Google tax deals: Why a bird in the hand is worth two in the bush
The agreement between Google and HMRC to pay back-tax covering the past 10 years has been described as "derisory" by the Labour Party, and by the Chancellor, George Osborne, as "a victory for the action we've taken".
But who is right? Well both can be.
It was famously the American billionaire, Leona Hemsley who was alleged to have said "Only the little people pay taxes", a claim she strongly denied but which helped to convict her of tax evasion.
It can sometimes feel as though she was right, having just completed my annual tax return and sent my cheque off to HMRC I would just like to put on the record that I too would like to cut a deal with the taxman.
The problem is that if I or any of the other tens of millions of PAYE taxpayers try to do that, the authorities come knocking. That is why, when many of us look at the likes of Google and, to be fair, many other wealthy companies, it can look like for them paying tax is an optional extra.
However, with giant companies it is a bit more complicated than that.
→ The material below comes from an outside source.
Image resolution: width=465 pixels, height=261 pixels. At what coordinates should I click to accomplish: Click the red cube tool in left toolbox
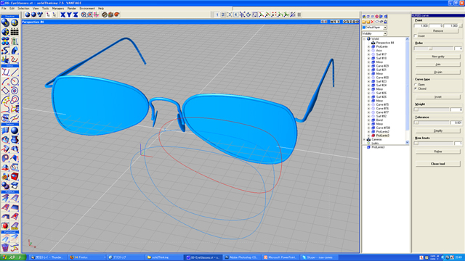coord(15,177)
They are taking part in perfectly legal tax avoidance schemes, have a small army of consultants and lawyers to advise them, and a war chest for court cases that rivals that of many governments.
They are also normally multinationals, which gives them one great advantage that most of us will never have, they can play one country and its tax system off against other countries and their tax rules.
But even multinationals are not immune to the attentions of the tax collectors, and they are certainly not immune to the bad publicity that tends to result when the media discover just how little they are paying in tax and how some of the schemes they use actually work.
That helps explain why Google has decided to negotiate a deal with the British government and pay £130m in tax.
But while nearly everyone will welcome the idea that huge firms should pay tax, not everyone thinks that cutting deals is the best way of going about it.
Google's payment of £130m covers the past 10 years and means it has effectively paid £13m a year in tax. But many critics believe that this is a very low tax rate overall, "in the low single digits" according to Prem Sikka, Professor of Accountancy at Essex University, given the huge amount of business that Google does in the UK.
It might, they believe, have a deterrent effect if instead HMRC took on some of these companies in the courts and won a victory that would bring in more money not just from them but from every other company that was thinking of using a similar scheme.
But Chas Roy-Chowdhury, head of taxation at the Association of Chartered Certified Accountants, says if HMRC thought they could have "won a quick victory they would have done it" and that they will have done a "cost-benefit thing. They will have done the sums they might get in a court case... they probably think this is a good deal."
For HMRC this is an appallingly difficult call. Court cases involving international tax law are very complicated, very long and very, very expensive. And after all that time and expense HMRC might well lose, having spent a small fortune of taxpayers' money and deterred no-one.
This is why many believe negotiating tax payments from big companies makes sense. After all sometimes, a bird in the hand is worth two in the bush.